Could we build a Matrix-like simulation if we wanted to?

It's been more than 20 years since The Matrix first took us on a cyber-philosophical trip through truth and reality — and 20 years since bullet time first blew our collective pre-millennium minds. Now, with the release of the franchise's fourth installment, The Matrix Resurrections, many of us are visiting that virtual world and reconsidering the questions it raised.

Whether or not we're currently living in a simulation, waiting for a trench coat-clad savior to release us from our mental prison is a question of some debate within futurism circles. That debate has been beaten to death and it's likely you already have an opinion one way or another. The question on our minds, however, is whether or not we could build a Matrix-like simulation if we wanted to, now or in the near future.

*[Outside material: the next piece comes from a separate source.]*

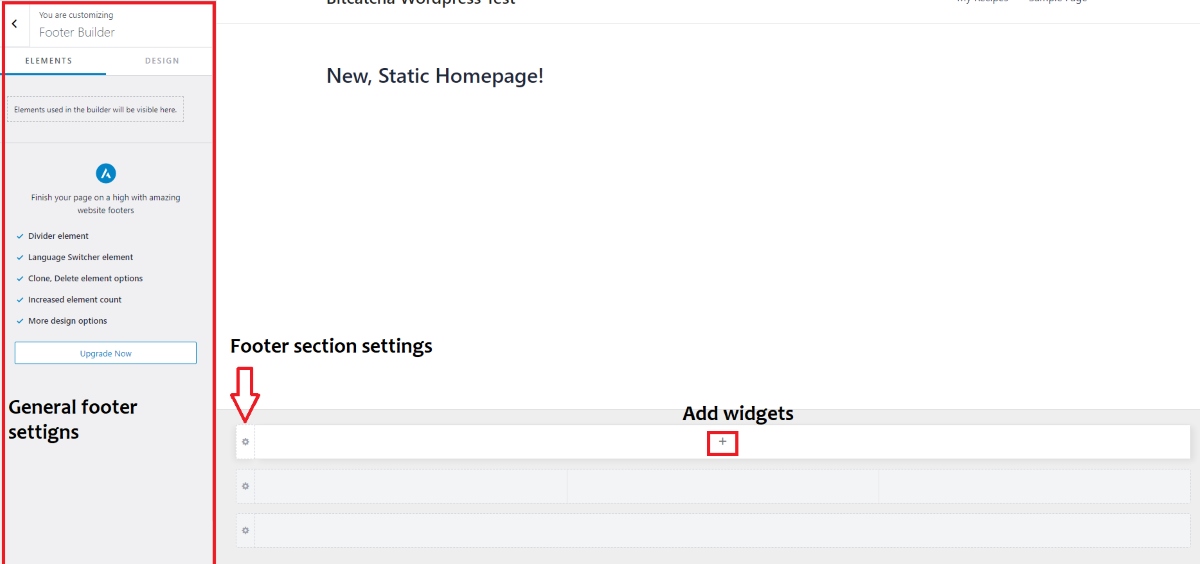
Task: Click the checkmark beside Divider element
Action: [20, 237]
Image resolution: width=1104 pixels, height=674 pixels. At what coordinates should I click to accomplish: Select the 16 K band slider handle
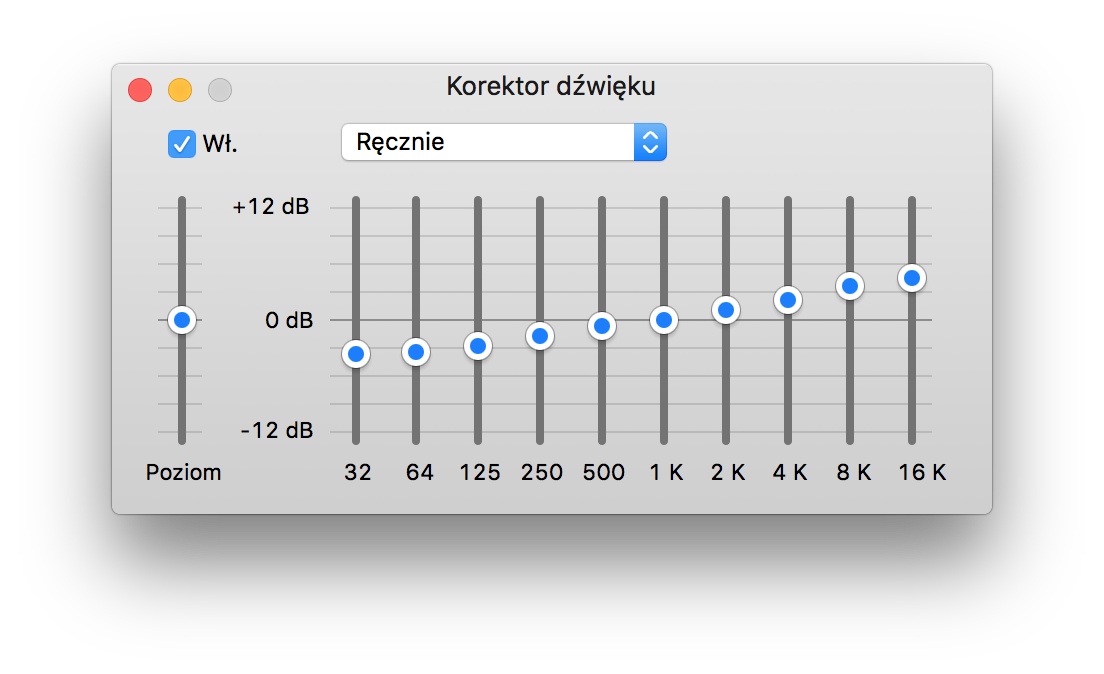pyautogui.click(x=912, y=278)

The graphics and computing technology for crafting immersive open worlds is improving all the time, and they're becoming increasingly photorealistic. Supposing we can crest the uncanny valley and have the gumption to trap a few billion souls inside of a lie, what might it take to make it work? To our minds — caged in a dystopian pod of pink goo as they may be — there are two key components necessary for crafting a convincing virtual facsimile of reality.

READING YOUR PLAYERS' THOUGHTS

The Matrix only works because the machines are able to take in the thoughts and experiences of the embedded humans and feed them into the simulation. The world the machines present is merely a framework which must be inhabited by acting players.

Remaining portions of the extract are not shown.